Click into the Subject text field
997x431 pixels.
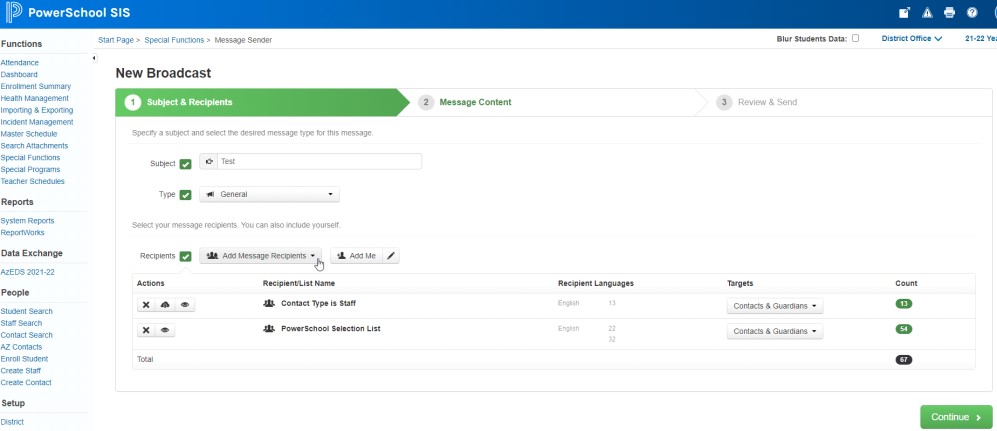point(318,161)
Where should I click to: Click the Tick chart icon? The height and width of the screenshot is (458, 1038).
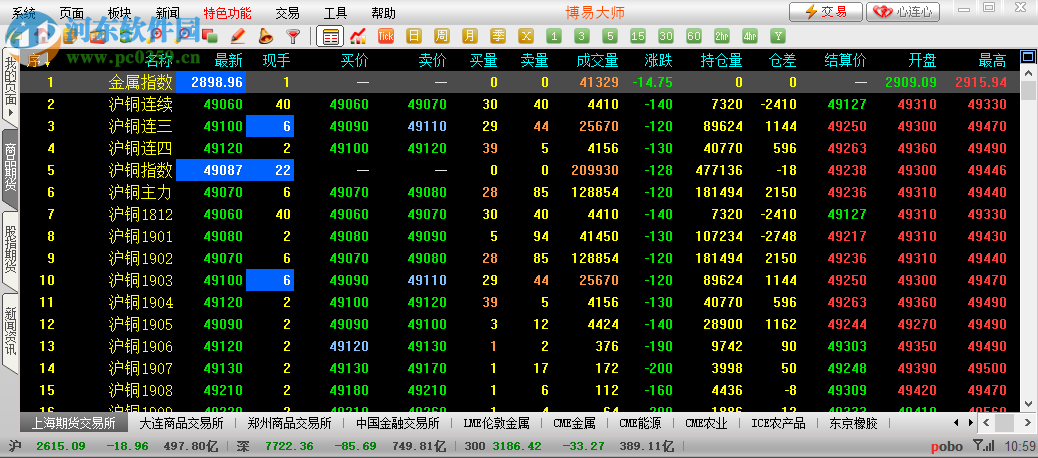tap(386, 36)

* * *

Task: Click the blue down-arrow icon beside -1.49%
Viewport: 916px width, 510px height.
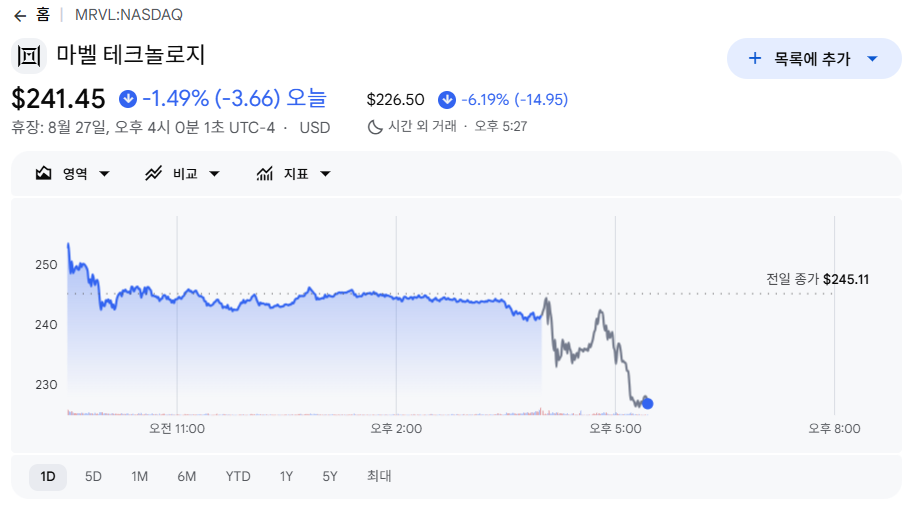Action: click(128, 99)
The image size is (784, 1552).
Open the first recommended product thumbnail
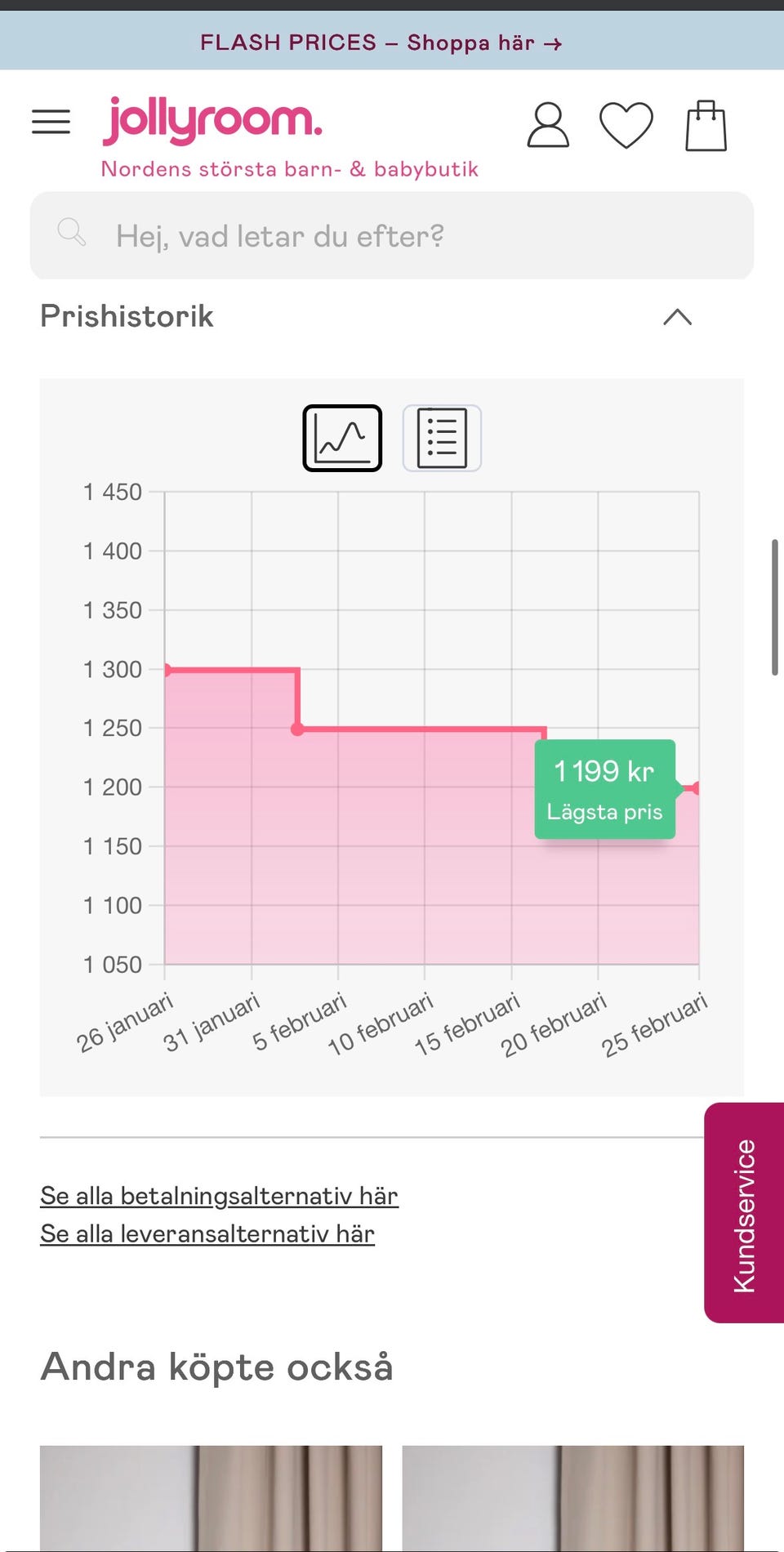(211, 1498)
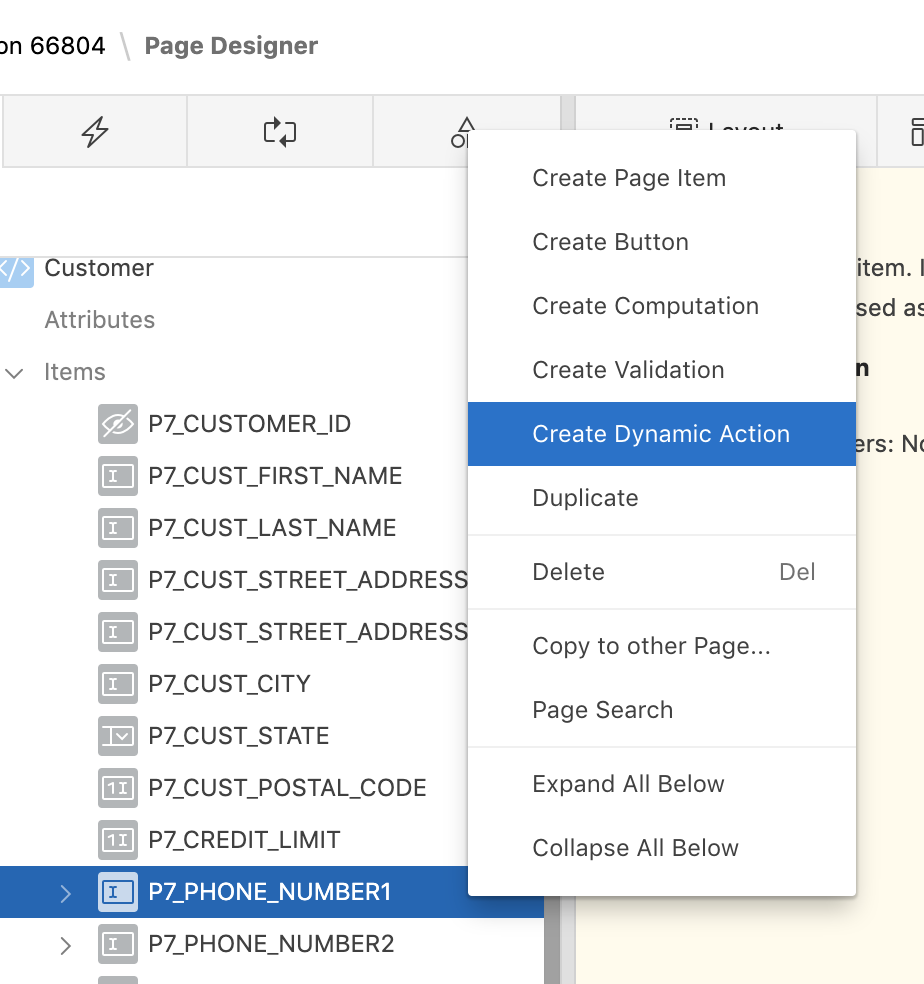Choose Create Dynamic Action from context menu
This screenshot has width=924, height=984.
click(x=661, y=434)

==

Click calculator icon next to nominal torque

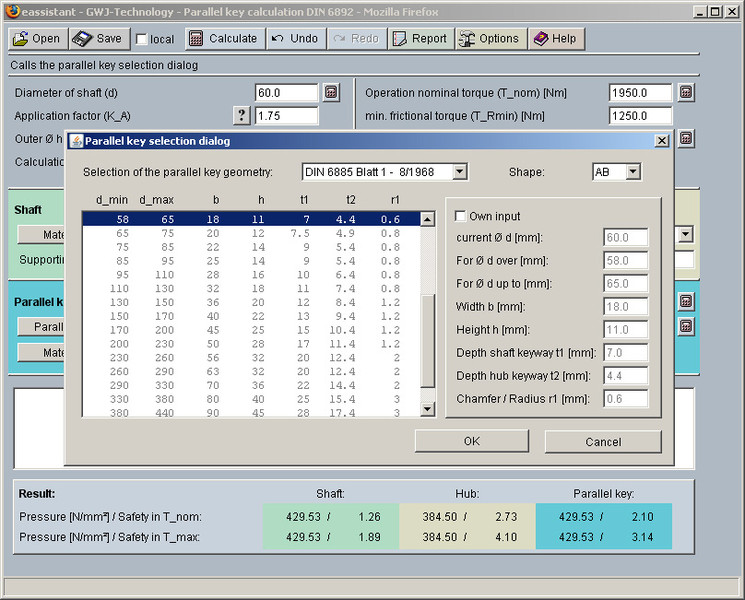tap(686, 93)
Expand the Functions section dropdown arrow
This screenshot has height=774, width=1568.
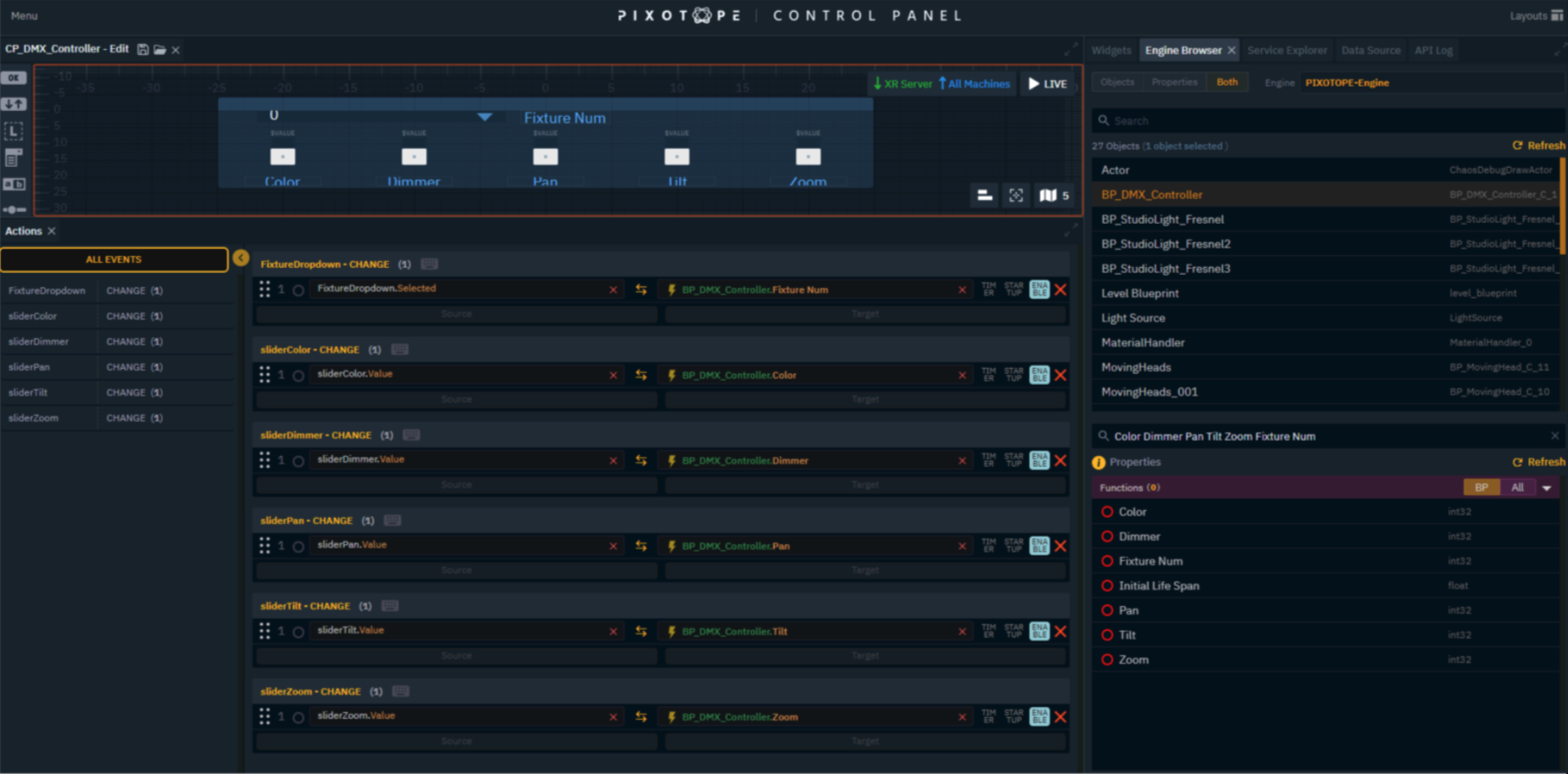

* **Exercise description**
Would you please copy exactly the part of the entries above that begins at the line containing "Expand the Functions section dropdown arrow" and ends at the line containing "This screenshot has height=774, width=1568.", both lines included?

* **Response**
Expand the Functions section dropdown arrow
This screenshot has height=774, width=1568.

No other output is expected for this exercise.